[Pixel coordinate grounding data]
------------------------

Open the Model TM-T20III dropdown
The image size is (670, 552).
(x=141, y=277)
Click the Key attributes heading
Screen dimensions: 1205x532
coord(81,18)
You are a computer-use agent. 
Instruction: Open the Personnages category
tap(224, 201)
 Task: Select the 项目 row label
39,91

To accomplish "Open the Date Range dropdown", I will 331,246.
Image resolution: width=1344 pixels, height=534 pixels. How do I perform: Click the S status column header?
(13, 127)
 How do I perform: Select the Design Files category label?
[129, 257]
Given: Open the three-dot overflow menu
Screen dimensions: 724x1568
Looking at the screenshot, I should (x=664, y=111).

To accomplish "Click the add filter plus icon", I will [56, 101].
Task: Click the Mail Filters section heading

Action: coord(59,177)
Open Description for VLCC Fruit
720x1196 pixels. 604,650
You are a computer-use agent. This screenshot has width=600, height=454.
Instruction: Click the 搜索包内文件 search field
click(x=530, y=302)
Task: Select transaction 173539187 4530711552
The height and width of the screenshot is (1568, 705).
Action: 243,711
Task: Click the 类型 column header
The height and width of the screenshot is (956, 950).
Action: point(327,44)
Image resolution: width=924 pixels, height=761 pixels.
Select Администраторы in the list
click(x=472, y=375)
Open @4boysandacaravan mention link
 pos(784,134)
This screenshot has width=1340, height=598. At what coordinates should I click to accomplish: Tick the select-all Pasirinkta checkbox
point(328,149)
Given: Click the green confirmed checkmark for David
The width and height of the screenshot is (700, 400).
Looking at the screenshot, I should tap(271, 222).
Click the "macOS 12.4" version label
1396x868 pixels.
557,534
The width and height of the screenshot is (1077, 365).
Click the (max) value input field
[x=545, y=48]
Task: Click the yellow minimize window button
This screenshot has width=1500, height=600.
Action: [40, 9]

------------------------

Prompt
Every entry should be restated word for word.

Answer for the task
Open the Model TM-T20III dropdown
The image size is (670, 552).
(x=141, y=277)
Click the Key attributes heading
Screen dimensions: 1205x532
coord(81,18)
You are a computer-use agent. 
Instruction: Open the Personnages category
tap(224, 201)
 Task: Select the 项目 row label
39,91

To accomplish "Open the Date Range dropdown", I will 331,246.
Image resolution: width=1344 pixels, height=534 pixels. How do I perform: Click the S status column header?
(13, 127)
 How do I perform: Select the Design Files category label?
[129, 257]
Given: Open the three-dot overflow menu
Screen dimensions: 724x1568
Looking at the screenshot, I should (x=664, y=111).

To accomplish "Click the add filter plus icon", I will [56, 101].
Task: Click the Mail Filters section heading

Action: coord(59,177)
Open Description for VLCC Fruit
720x1196 pixels. 604,650
You are a computer-use agent. This screenshot has width=600, height=454.
Instruction: Click the 搜索包内文件 search field
click(x=530, y=302)
Task: Select transaction 173539187 4530711552
The height and width of the screenshot is (1568, 705).
Action: 243,711
Task: Click the 类型 column header
The height and width of the screenshot is (956, 950).
Action: point(327,44)
Image resolution: width=924 pixels, height=761 pixels.
Select Администраторы in the list
click(x=472, y=375)
Open @4boysandacaravan mention link
 pos(784,134)
This screenshot has width=1340, height=598. At what coordinates should I click to accomplish: Tick the select-all Pasirinkta checkbox
point(328,149)
Given: Click the green confirmed checkmark for David
The width and height of the screenshot is (700, 400).
Looking at the screenshot, I should tap(271, 222).
Click the "macOS 12.4" version label
1396x868 pixels.
557,534
The width and height of the screenshot is (1077, 365).
Click the (max) value input field
[x=545, y=48]
Task: Click the yellow minimize window button
This screenshot has width=1500, height=600.
Action: [40, 9]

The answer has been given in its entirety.